Task directions:
Reproduce the material below word for word, leaving out the pictures.

[BEGIN Given records]

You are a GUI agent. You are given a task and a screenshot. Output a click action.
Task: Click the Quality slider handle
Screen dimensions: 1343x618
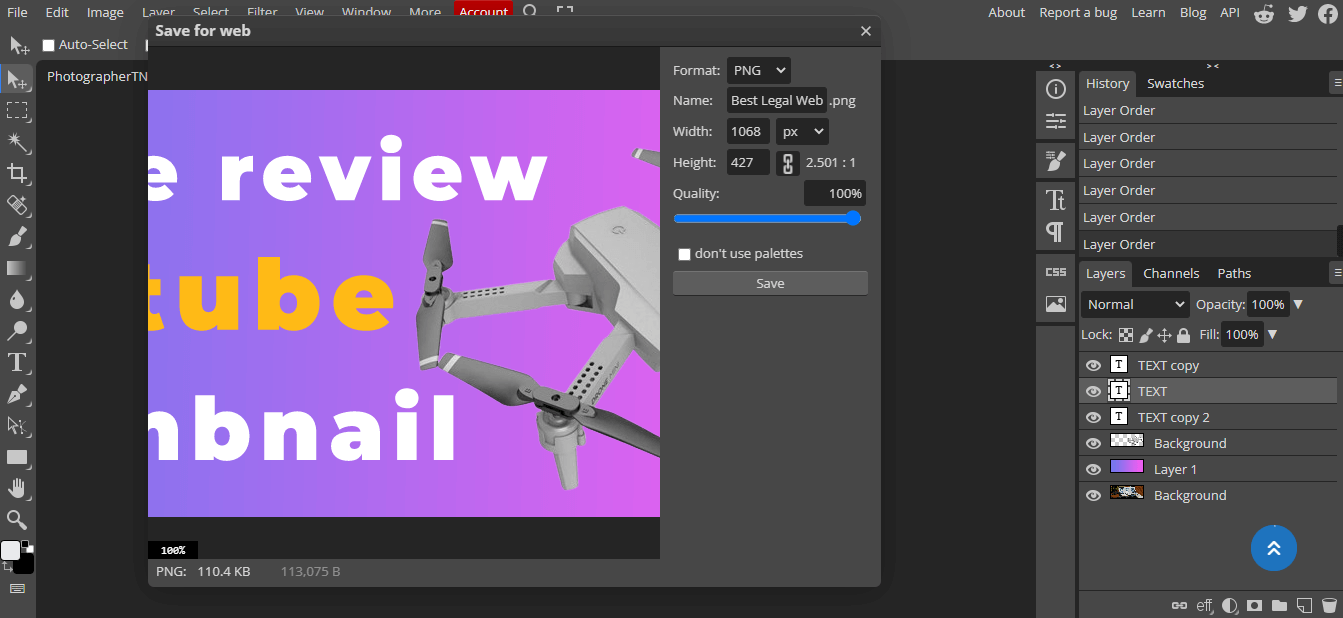pyautogui.click(x=853, y=219)
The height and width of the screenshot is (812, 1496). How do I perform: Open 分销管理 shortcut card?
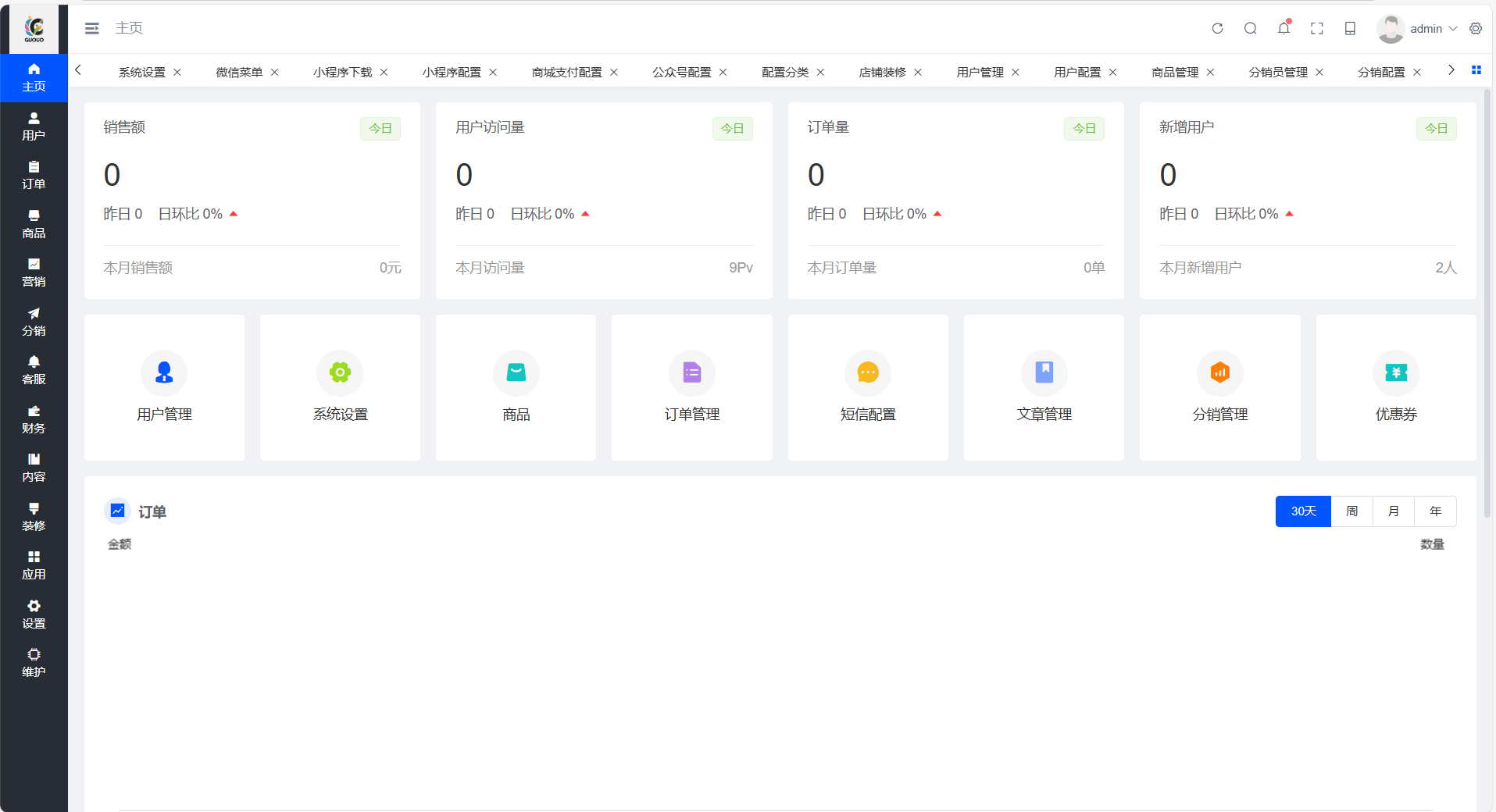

[END Given records]

Output of the task:
You are a GUI agent. You are given a task and a screenshot. Output a click action.
Task: Click the Quality slider handle
Screen dimensions: 1343x618
pyautogui.click(x=853, y=219)
The height and width of the screenshot is (812, 1496). How do I perform: Open 分销管理 shortcut card?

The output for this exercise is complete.